Responsible Reporting for Burger King, DineEquity, Dunkin Brands
Over the next two weeks there will be several “pure play” restaurant franchisors that will report earnings: Dunkin Brands (DNKN), Burger King (BKW), and DineEquity (DIN). It should also be mentioned that Sonic Drive In (SONC) and Domino’s (DPZ), which are both 90% franchised, reported in last week.
Each of these have moved towards (DIN, BKW) or have always been a hundred percent franchised model (DNKN) for years. Wall Street likes “capital light” line of thinking for corporations as well as the thought that "franchisees are exposed to commodity risk, while the franchisor is not” logic lines. Lofty stock valuations typically follow.
That raises questions for investors.
- Who is paying for expansion or for commodities?
- If the franchisor essentially sells franchises, what is the underlying health of the franchising company being reported or analyzed?
Franchisors rarely talk about this.

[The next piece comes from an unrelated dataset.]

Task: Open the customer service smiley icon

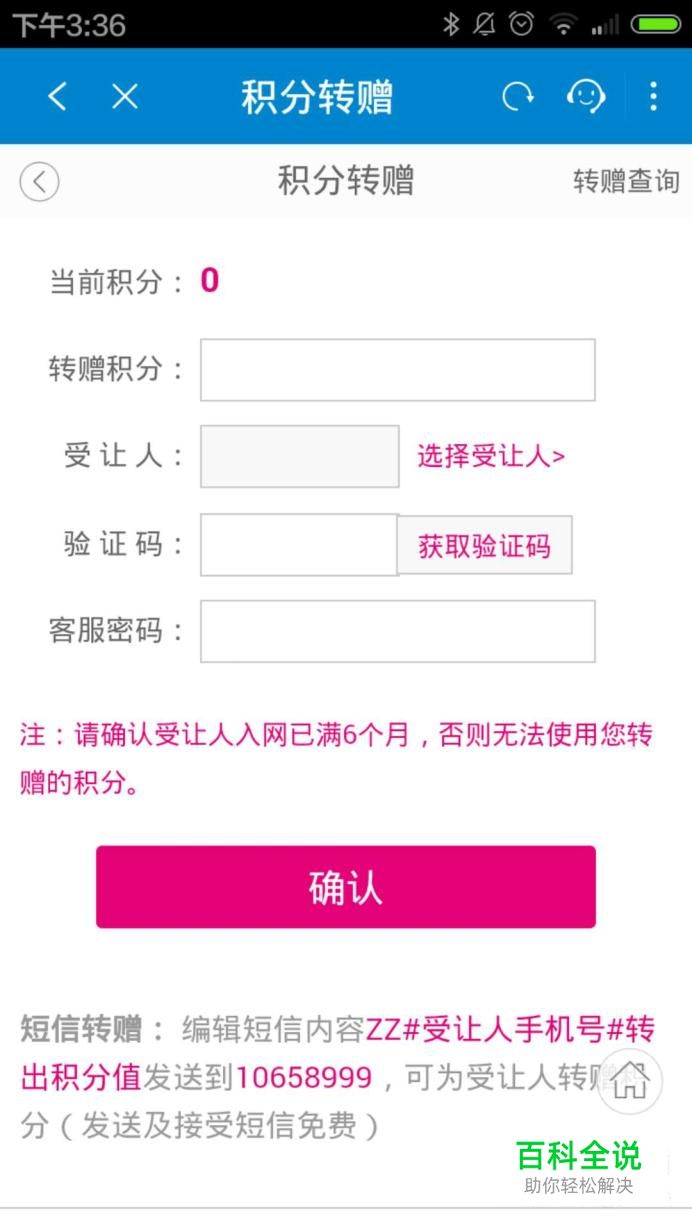Action: pyautogui.click(x=586, y=97)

In earnings calls, there is typically not a question from the analyst community on this. Perhaps analysts anticipate resistance from the company. McDonald's (MCD) has presented a franchisee owner/operator cash flow (EBITDA) narrative on several recent calls, and Domino's (DPZ) once did it as well.

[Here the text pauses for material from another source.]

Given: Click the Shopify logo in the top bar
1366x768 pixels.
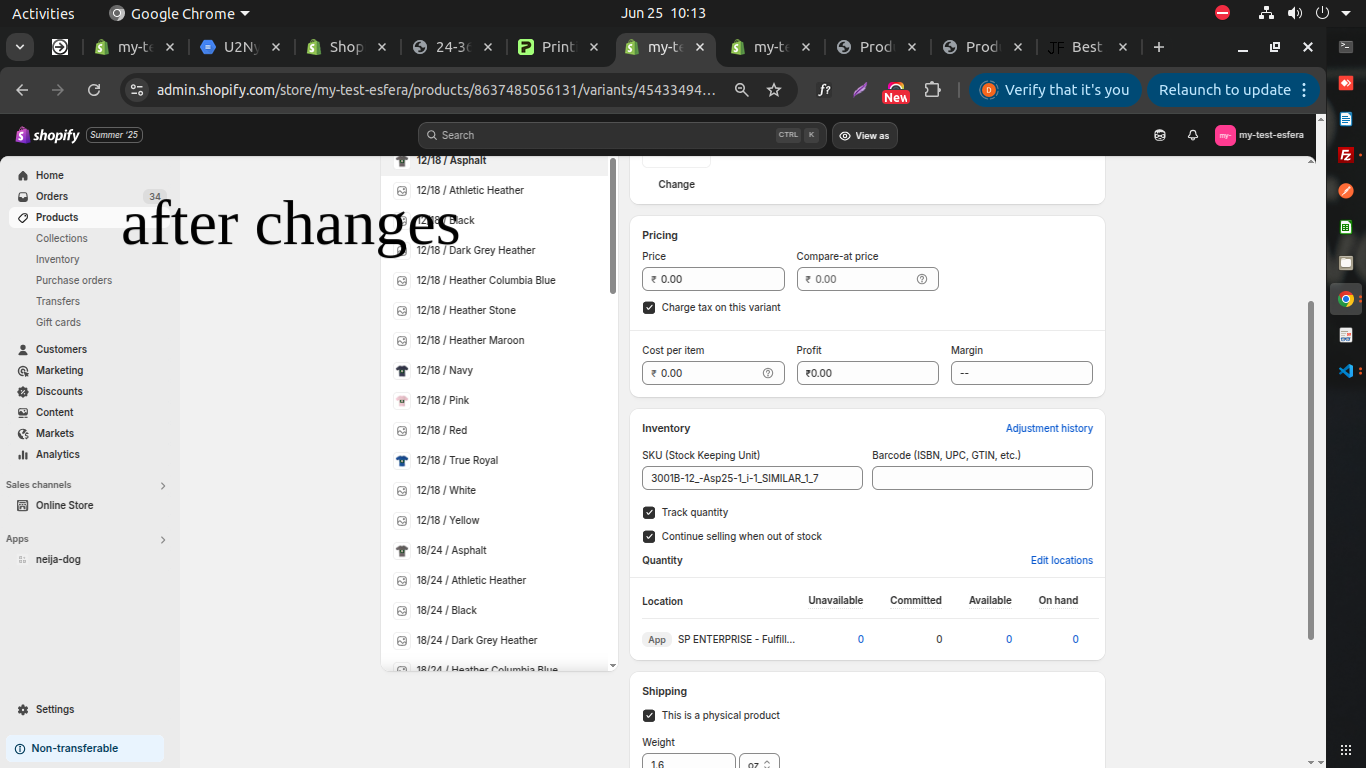Looking at the screenshot, I should click(48, 135).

In the past, the few questions asked by the sell side revolved around (a) same store sales levels, (b) stores opening and closing or (c) franchisor bad debt expense from uncollected royalties. While these factors are interesting, they only collaterally get at the true health of a franchise system.

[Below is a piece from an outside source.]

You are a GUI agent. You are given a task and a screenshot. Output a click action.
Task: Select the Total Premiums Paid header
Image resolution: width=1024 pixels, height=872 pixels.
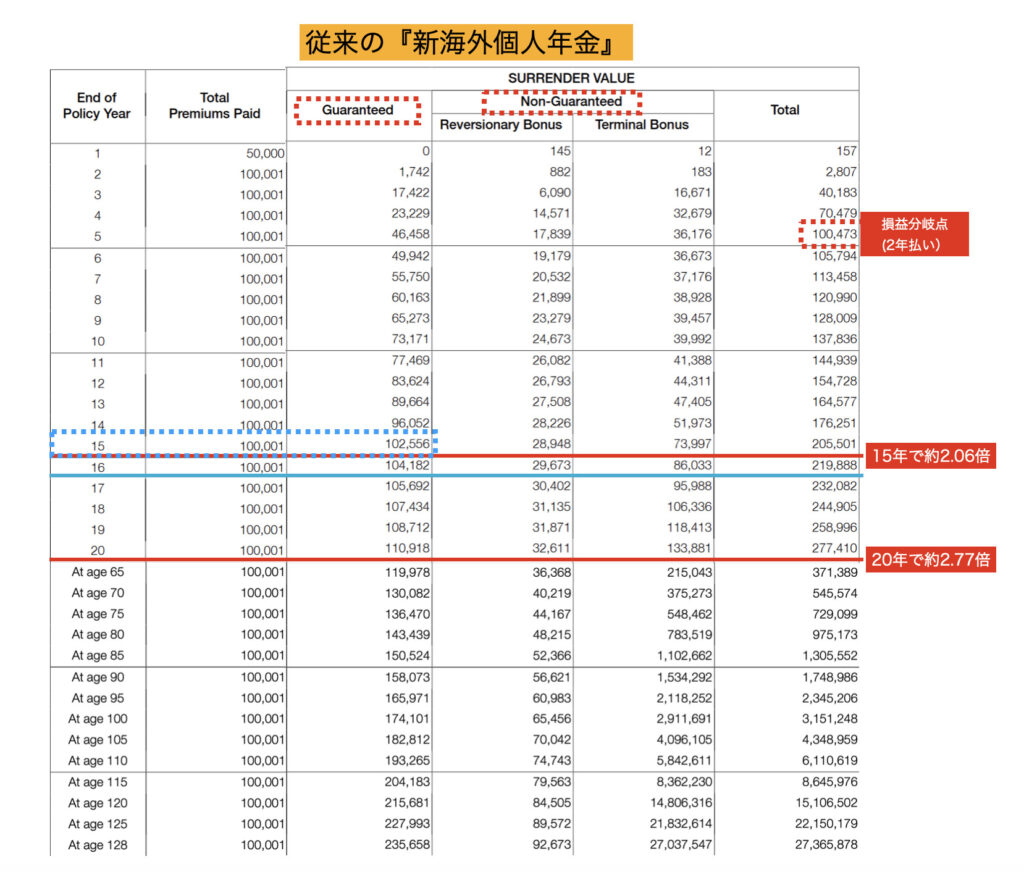pos(214,105)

Here are several factors that should be asked by the sell side community and reported by companies in order to improve investor disclosure:
- What is the store development pipeline (stores under franchise agreement that haven’t been opened yet)?
- What is the 5 year historical miss of stores in the pipeline that don’t get opened?
- How many franchisees are in default of their franchise agreements but still open?
- Is the franchisee operator expanding number of stores or not?
- What percentage of total franchisee operators are franchisee cash flow positive (store level EBITDA isn’t the best number, but its something.
- How many franchisees are remodeling or current on their remodels?
These are all metrics that the franchisor has or should have, that could be reported either annually, or on a trailing twelve months basis.